LinuxCon & 25 Years, New Slack Live, Gentoo's Demise
All the talk of the last couple of days has been about Linux and LinuxCon. As Linux celebrates 25 years, big names gather to remember the past and plan for the future. Even Microsoft is getting in on the act. Elsewhere, Eric Hameleers released a new Slackware Live based on the latest Slackware-current and Jack Germain said Slackware 14.2 "doesn't cut newbies any Slack." Jim Lynch picked up on a conversation discussing the slow but steady demise of Gentoo as the community said farewell to a passing friend. Distrowatch.com carried a review of Gentoo 20160514 Live and Mint 18 KDE Beta was released.
Linux is 25 read many headlines this week. It and LinuxCon dominated the headlines yesterday and today. Tuxmachines carried a wide variety of headlines from yesterday. Some of the more interesting notes were Katherine Noyes' 4600 linux of code per day or 7.8 patches per hour! It consists of 21 million lines of code in all. She picked out the best stats from the Linux Foundation report to highlight. Libby Clark covered the top 10 contributors to the kernel among other tidbits. Minna Meriläinen-Tenhu ran a piece on the University of Helsinki Website highlighting the fact that Linux was developed right in their very own computer lab. They're quite proud of Linus and Linux.

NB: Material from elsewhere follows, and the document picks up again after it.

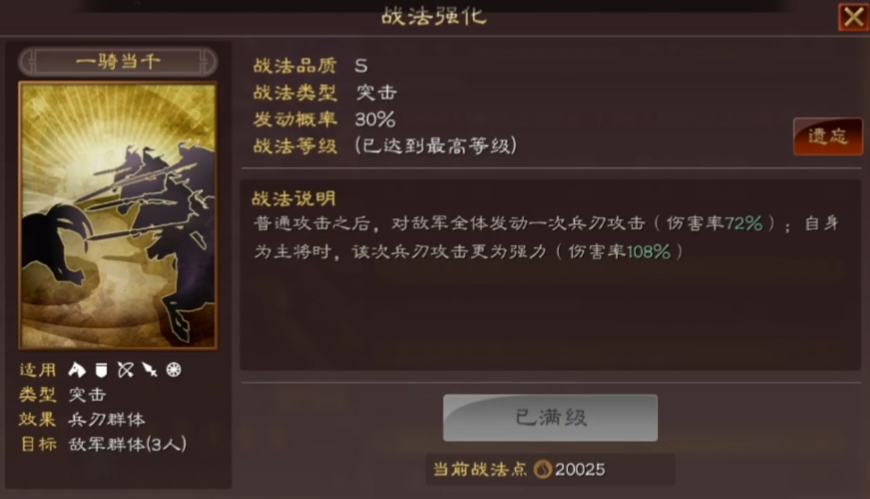Click the 一骑当千 title banner
The height and width of the screenshot is (499, 870).
[x=118, y=62]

But perhaps most interesting are those who want to trust Microsoft and tout its new leaf. Linux.com covered "Red Hat and Microsoft's embrace on stage" quoting Wim Coekaerts saying, "If there are cases where we can make Linux work better we will do that." Steven J. Vaughan-Nichols called it a "marriage of Microsoft and Linux" before running down all of Microsoft's Linux-lovin' actions, like crippling curl and wget in Powershell. Christine Hall hit the nail on the head with her piece on how Red Hat didn't even mention Desktop Linux and only spoke of its billions of dollars.

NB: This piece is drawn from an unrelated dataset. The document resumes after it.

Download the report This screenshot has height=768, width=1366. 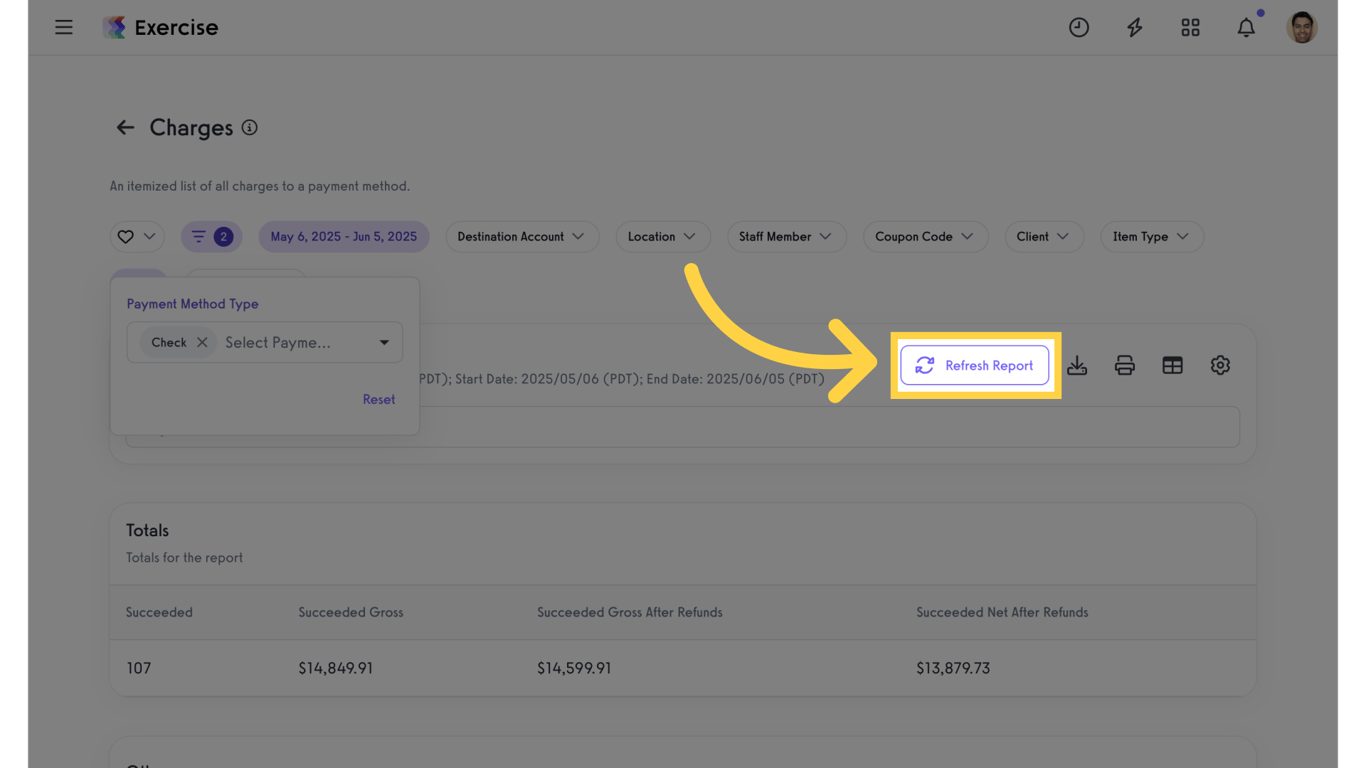[1077, 366]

Two of my favorite distros were featured in reviews this week. First up, Joshua Allen Holm reviewed Gentoo's latest release, Gentoo Linux 20160514 Live. He gave users a quick introduction to Gentoo and said, "Gentoo is a great choice for users wanting a little more personal control over their system and a more hands on experience. The live DVD is a great, and positive, introduction to Gentoo, but Gentoo truly shines once it has been installed and tweaked for a particular set of hardware." I quit using Gentoo 10 years ago, but I remember the name Jon Portnoy. The Gentoo project today posted an announcement of his passing. No details were given as to cause of death but a small remembrance was shared. And speaking of quitting Gentoo, Jim Lynch posted excerpts from a conversation on "why did Gentoo fade into obscurity." Some remember the loss of the documentation wiki in 2008 as a major event while others seem to think the rise of Ubuntu had an effect. But one of the two big things that were the beginning of the end of Gentoo was a terribly broken portage in and around 2005 and 2006. I can't remember the details now, but it was a big problem for a lot of people. Many of us had partially upgraded systems that resulted in broken desktops. I tried to cope for quite a while before finally giving up and moving on. The other part was pushing the default install from Stage 1 to Stage 3. I think it lost a lot of its magic then.
Which leads to another favorite distribution of mine, Slackware. Jack Germain reviewed the latest stable release noting that Slackware hasn't changed much in recent years and that KDE is probably its "most contemporary trait." He also noted, "It uses plain text files and only a small set of shell scripts for configuration and administration. It boots into a command-line interface environment. Thus, Slackware is best used by advanced and technically inclined Linux users." Then he said Slackware is difficult to install for inexperienced users and suggested folks might trying installing from the live system on USB. As drawbacks he mentioned manual dependency resolution with the installation of software and the installer's interface with a lack of partitioner. He then concluded that "Slackware is a throwback to the early days of the Linux OS." Germain did touch on Eric "AlienBob" Hameleers' live ISOs and, in related news, a new version has been released. AlienBob announced Slackware Live Edition 1.1.3 yesterday. It's based on Slackware-current with Linux 4.4.17 from August 11.